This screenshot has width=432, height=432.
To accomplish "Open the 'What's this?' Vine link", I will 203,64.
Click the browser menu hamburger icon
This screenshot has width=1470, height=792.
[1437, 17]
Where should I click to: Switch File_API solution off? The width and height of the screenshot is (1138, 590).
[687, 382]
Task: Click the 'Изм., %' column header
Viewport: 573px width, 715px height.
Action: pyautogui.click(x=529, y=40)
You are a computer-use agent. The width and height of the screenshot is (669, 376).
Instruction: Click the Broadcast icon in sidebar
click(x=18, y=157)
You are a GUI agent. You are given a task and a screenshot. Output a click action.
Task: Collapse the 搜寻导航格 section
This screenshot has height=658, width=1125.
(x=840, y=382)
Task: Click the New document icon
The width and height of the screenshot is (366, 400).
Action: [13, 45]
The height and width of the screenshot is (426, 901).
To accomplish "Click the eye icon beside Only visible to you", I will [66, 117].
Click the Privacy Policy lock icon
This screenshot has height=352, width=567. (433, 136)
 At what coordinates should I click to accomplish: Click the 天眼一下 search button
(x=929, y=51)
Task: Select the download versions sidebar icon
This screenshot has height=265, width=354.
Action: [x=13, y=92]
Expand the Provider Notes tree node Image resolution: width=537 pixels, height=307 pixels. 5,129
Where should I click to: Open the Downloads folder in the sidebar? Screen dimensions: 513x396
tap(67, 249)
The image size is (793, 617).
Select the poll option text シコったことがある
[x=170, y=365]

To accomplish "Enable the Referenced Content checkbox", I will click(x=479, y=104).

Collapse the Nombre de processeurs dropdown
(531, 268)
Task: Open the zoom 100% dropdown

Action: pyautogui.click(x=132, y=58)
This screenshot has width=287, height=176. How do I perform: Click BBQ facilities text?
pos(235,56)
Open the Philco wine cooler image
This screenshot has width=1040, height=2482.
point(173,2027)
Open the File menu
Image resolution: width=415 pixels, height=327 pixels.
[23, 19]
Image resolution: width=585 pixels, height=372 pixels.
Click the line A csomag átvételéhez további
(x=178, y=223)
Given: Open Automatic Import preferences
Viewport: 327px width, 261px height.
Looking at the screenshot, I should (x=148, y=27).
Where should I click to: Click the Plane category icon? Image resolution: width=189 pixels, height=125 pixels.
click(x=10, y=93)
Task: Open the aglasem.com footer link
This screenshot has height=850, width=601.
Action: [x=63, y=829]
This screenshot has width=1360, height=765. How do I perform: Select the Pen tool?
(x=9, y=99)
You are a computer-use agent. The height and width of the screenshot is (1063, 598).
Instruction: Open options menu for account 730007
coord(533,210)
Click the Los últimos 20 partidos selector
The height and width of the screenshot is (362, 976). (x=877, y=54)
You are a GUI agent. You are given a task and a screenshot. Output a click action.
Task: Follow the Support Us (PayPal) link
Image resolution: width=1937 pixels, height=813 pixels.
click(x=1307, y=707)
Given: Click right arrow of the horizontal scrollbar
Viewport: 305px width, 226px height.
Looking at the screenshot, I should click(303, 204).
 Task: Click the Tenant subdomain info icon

◆ ◆ ◆ ◆

Return exactly the lines above from the line that has "Task: Collapse the 搜寻导航格 section" through the line that has "Open the File menu", inclusive, and nothing else.

RESPONSE AREA →
Task: Collapse the 搜寻导航格 section
This screenshot has height=658, width=1125.
(x=840, y=382)
Task: Click the New document icon
The width and height of the screenshot is (366, 400).
Action: [13, 45]
The height and width of the screenshot is (426, 901).
To accomplish "Click the eye icon beside Only visible to you", I will [66, 117].
Click the Privacy Policy lock icon
This screenshot has height=352, width=567. (433, 136)
 At what coordinates should I click to accomplish: Click the 天眼一下 search button
(x=929, y=51)
Task: Select the download versions sidebar icon
This screenshot has height=265, width=354.
Action: [x=13, y=92]
Expand the Provider Notes tree node Image resolution: width=537 pixels, height=307 pixels. 5,129
Where should I click to: Open the Downloads folder in the sidebar? Screen dimensions: 513x396
tap(67, 249)
The image size is (793, 617).
Select the poll option text シコったことがある
[x=170, y=365]

To accomplish "Enable the Referenced Content checkbox", I will click(x=479, y=104).

Collapse the Nombre de processeurs dropdown
(531, 268)
Task: Open the zoom 100% dropdown

Action: pyautogui.click(x=132, y=58)
This screenshot has width=287, height=176. How do I perform: Click BBQ facilities text?
pos(235,56)
Open the Philco wine cooler image
This screenshot has width=1040, height=2482.
point(173,2027)
Open the File menu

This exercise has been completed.